Most significantly, an ANDA applicant will be able to file a petition for inter partes review at any time after nine months from the date a patent issues, under § 311(c)(1). Where the basis of invalidity asserted in a paragraph IV notice is anticipation or obviousness based on prior art publications, the ANDA applicant can launch a preemptive attack on validity before filing an ANDA, and obtain a final USPTO decision that is normally expected within one year of instituting inter partes review. If a follow-on patent is granted to the branded manufacturer, an ANDA applicant can seek post-grant review immediately, without waiting for the patent to be listed in the Orange Book, under § 321(c). An ANDA applicant can also challenge blocking patents that are not listed in the Orange Book, but that could later be asserted against commercial products.
Timing of the opposition will be a critical factor in the parallel opposition strategy. The USPTO will issue regulations establishing the time period for a patentee to respond to a petition for post-grant review, and the deadline for a USPTO decision on the petition. An ANDA applicant who contemplates filing a ¶ IV certification will be able to raise many, but not all, potential defenses in a post-grant proceeding before filing the ANDA. For example, if the USPTO is required to decide whether to institute an opposition within 5 months after a petition is filed, the ANDA applicant can file its request with the USPTO and obtain an initial administrative determination on issues of patentability (i.e., by the decision to institute the opposition) just prior to the 4-year ANDA filing date. A final determination of invalidity, including a decision by the Federal Circuit, could reasonably be expected within the 30-month stay period.

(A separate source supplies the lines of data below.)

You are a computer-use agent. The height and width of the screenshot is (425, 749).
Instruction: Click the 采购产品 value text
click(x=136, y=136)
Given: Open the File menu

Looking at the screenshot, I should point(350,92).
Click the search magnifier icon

It will often be to the ANDA applicant’s advantage to pursue an opposition that will not be finally decided until after the filing of an ANDA, with respect to Orange Book listed patents, in order to qualify for 180-day exclusivity. In this event, the ANDA applicant will also be required to file a certification with respect to each patent listed in the Orange Book, and a ¶ IV filing is likely to lead to an infringement action and an initial 30-month stay of FDA approval. The USPTO opposition would be a concurrent, parallel action raising at least some of the same defenses that are presented in the infringement action. As shown in the chart, an opposition could be timed to obtain a final USPTO decision prior to filing an ANDA, with an appeal to the Federal Circuit providing the opponent with an opportunity to secure a final judicial decision early in litigation.
One restriction on the use of inter partes review, as indicated in the chart, is that a petition cannot be filed more than one year after the petitioner is served with an infringement complaint under § 315(b), imposing a litigation time bar to inter partes review.

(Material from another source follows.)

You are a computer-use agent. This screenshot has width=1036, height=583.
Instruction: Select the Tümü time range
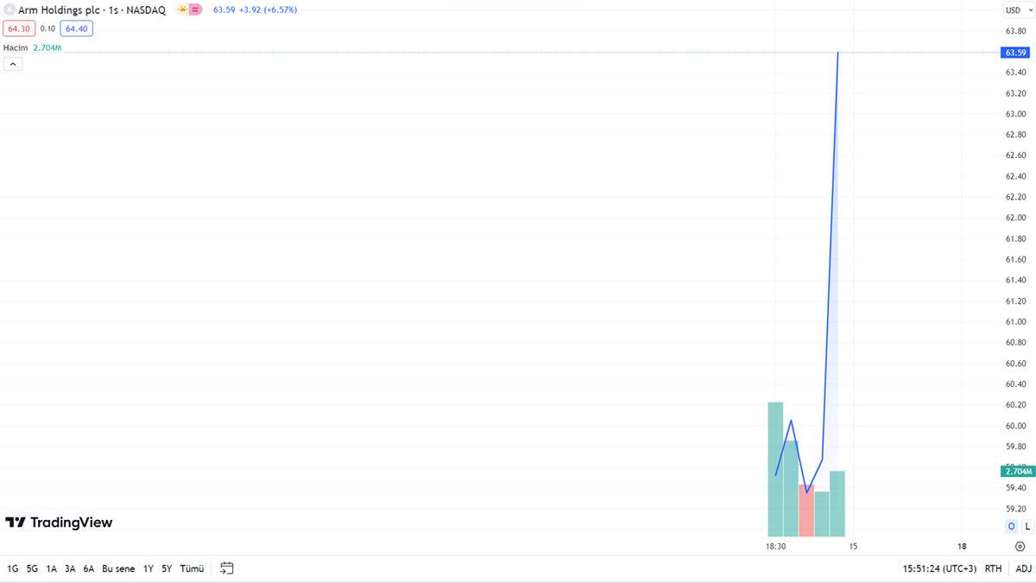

If the USPTO final decision holds that all challenged claims are invalid, they will be canceled from the patent under § 318(b) (inter partes review) or § 328(b) (post-grant review). If no patent claims survive the opposition, there will be no claims for the district court to adjudicate, and the ANDA applicant will have “successfully maintained” its ¶ IV challenge when the court dismisses the infringement action.
Post-grant oppositions will be front-loaded, and will often require testimony from fact and expert witnesses in support of the initial petition. The schedule for USPTO decision will be rapid and unrelenting, with few opportunities to correct errors for either party. The advantage of obtaining an initial administrative determination of likely invalidity, prior to filing a ¶ IV certification, will often justify the initial costs of preparing a petition for post-grant opposition.
The decision to pursue a USPTO opposition should be based on a thorough evaluation of prior art and other defenses, because the opponent will forfeit any other defense that is either actually raised, or could have been raised in the opposition, under the estoppel that is imposed in both inter partes review and post-grant review.